One difference, coming in May on the back of the mauka breeze so familiar around the course, is a name change to the venue itself — from Big Island Country Club (BICC) to Makani Golf Club. In native Hawaiian, the word makani means wind.

“The name is authentic to the space we’re in, the true nature of the golf course,” said general manager Jason Trim. “Wind might not be the most appreciated aspect of a golf course, but it is indeed where we live.”

Trim himself represents another recent change at BICC, one in leadership moving forward as the new ownership group — OAK Capital, UNIVA Capital Group and UNIVA Resort LLC, which purchased the property in November of 2015 — continues the course’s transition to a fully private club accompanied by the development of a residential subdivision.

Former interim manager at BICC, Terry Clark, last May characterized the pace of the transition as “aggressive.” But another new leadership voice at the soon-to-be Makani Golf Club, managing director Jeff Keeler, scaled back that description.

“It was probably a little premature, getting that message out there,” Keeler said.

He added the process is in “the final stages of the building permit process.”

Clark said last year the ambition was to complete a new clubhouse by the winter of 2018. Keeler said there is not a date for commencing construction on a new clubhouse, but it likely won’t begin for at least a year or two. Construction crews would undertake subdivision development after the new clubhouse is complete.

“The long-term plan will be to be a country club real estate development,” Keeler said. “Step-by-step, we will be at least semi-private — meaning open to the public, embracing the locals, embracing everything the history of this property always has been. We want to be known as the locals’ club.”

In the meantime, Keeler said the course will make itself available to host public tournaments, fundraising events and the like. Memberships are available, as are purchases of individual rounds.

Once the club becomes fully private, memberships won’t be exclusive to those who own or commit to buy property in the surrounding subdivisions. Keeler said membership pricing will probably be phased in, moving on a rising scale as more amenities are added to the course.

Ownership hasn’t finalized membership fee structures, but Keeler said the idea is not to price out everyone except the island’s wealthiest golfers.

While Keeler and Trim amended several details to the vision of BICC’s future laid out by Clark last year, one area they didn’t walk back was an aggressive weed eradication plan to bring the course up to par aesthetically.

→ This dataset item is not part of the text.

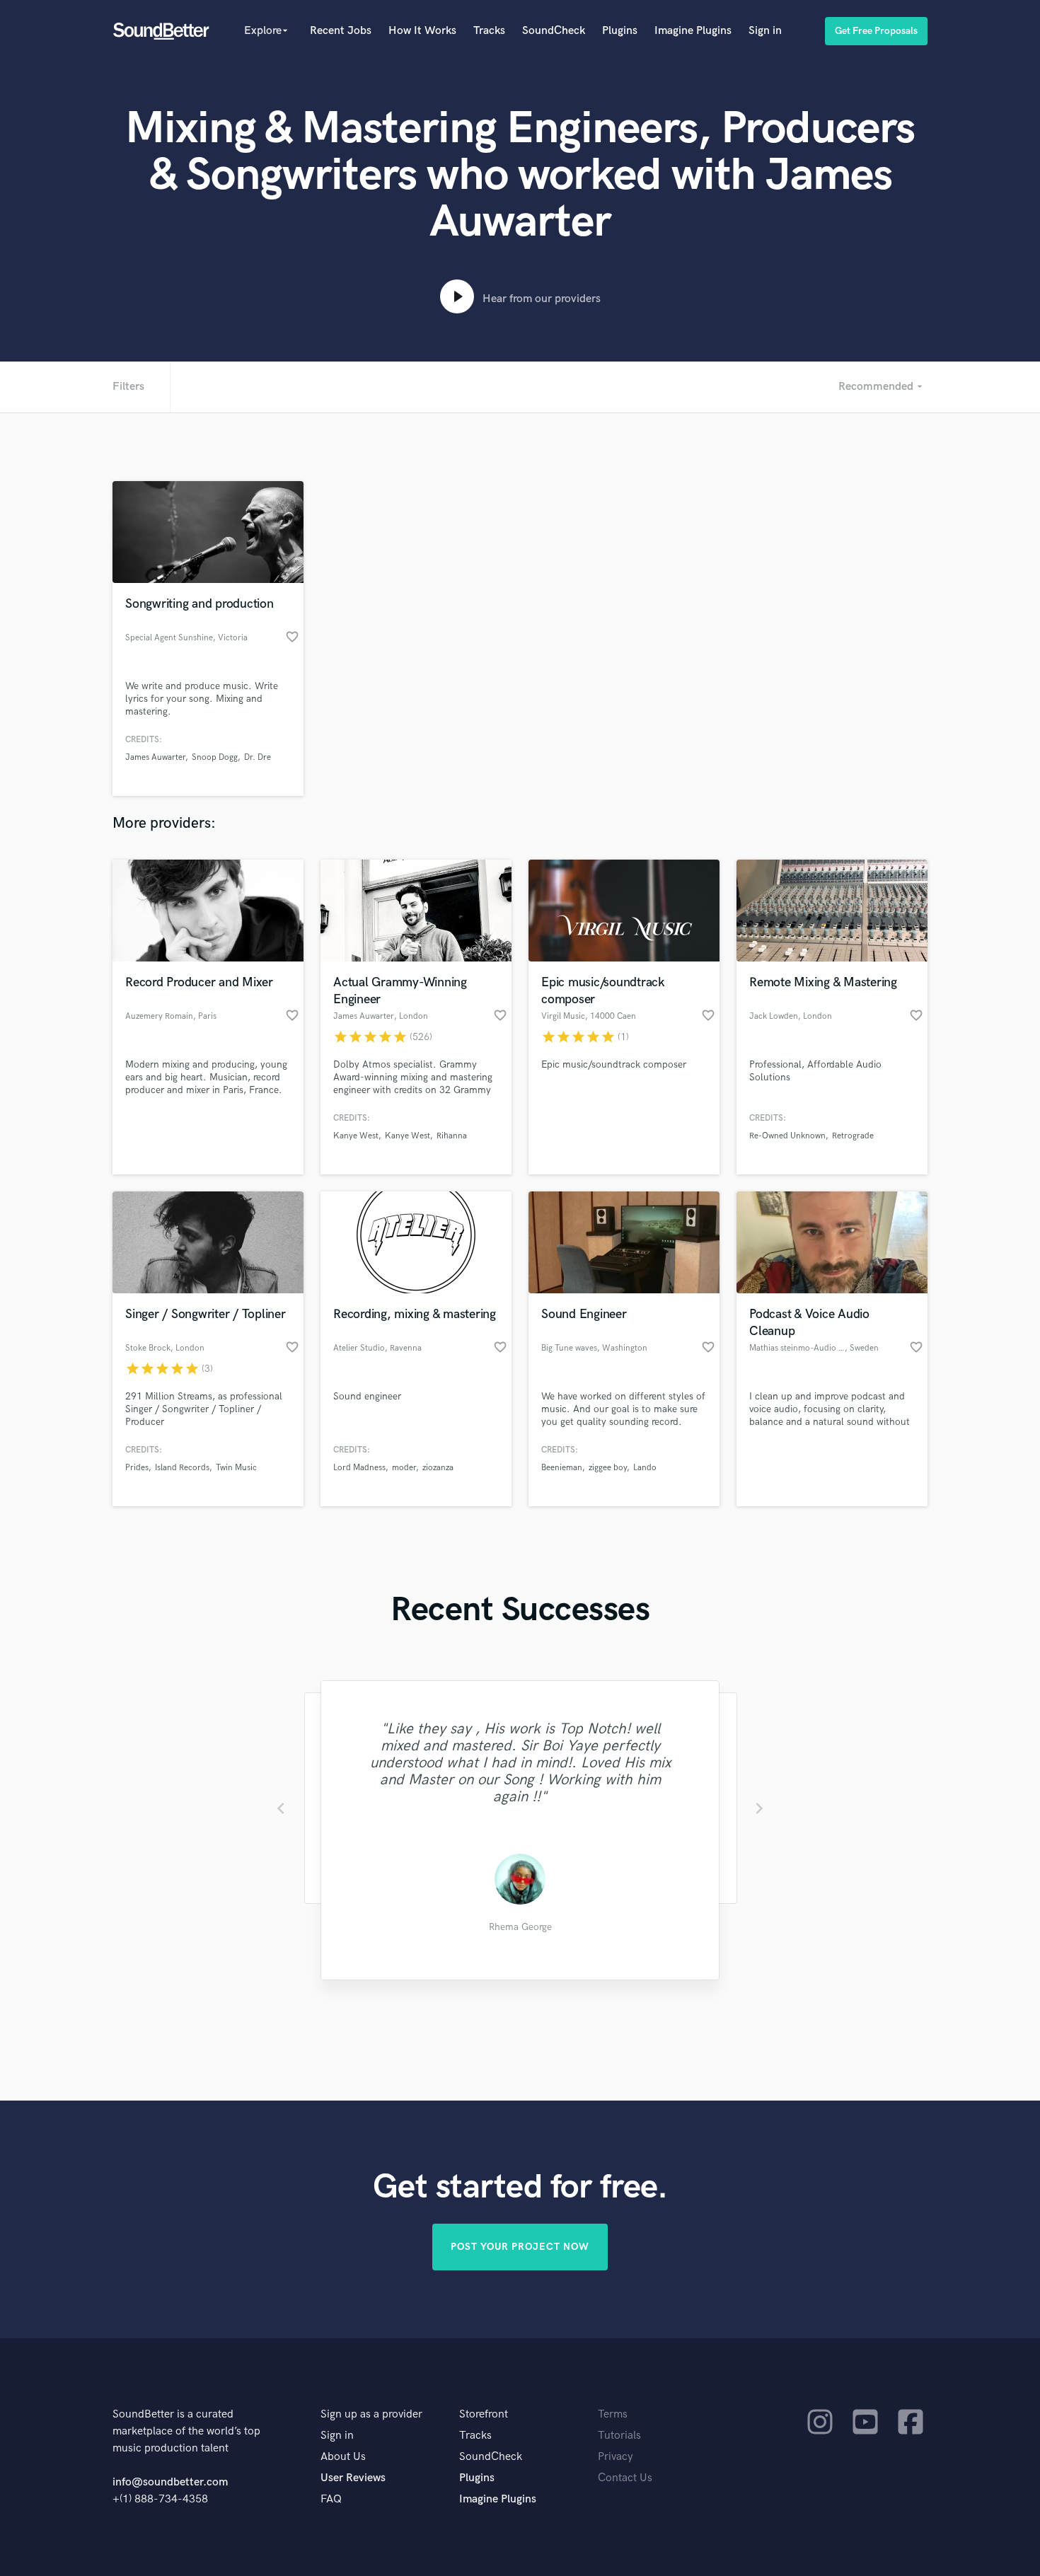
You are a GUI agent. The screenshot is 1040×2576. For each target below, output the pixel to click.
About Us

Work will soon begin to “beat up” the fairways over the summer with hopes of a more pristine feel across the property come fall following landscaping recovery.

BICC is a nene sanctuary home to roughly 60 of the endangered birds and landscaping initiatives moving forward will be centered around embracing the natural “garden atmosphere” that differentiates the mauka course from more man-made courses in the coastal region, Keeler said.

“I almost see our comfort stations as our little gardens,” he added, saying a preliminary idea is to scatter a variety of fruit trees across the layout. “We are truly Mother Nature’s golf course up here and embrace that we are different.”

Currently, BICC employs 45-50 people full-time. Once development of the course and the subdivision begin, Keeler believes that number may swell to more than 100, depending on the finalized scale of improvements and changes.

Many of the new opportunities would be considered long-term temporary, as development would realistically continue for multiple years.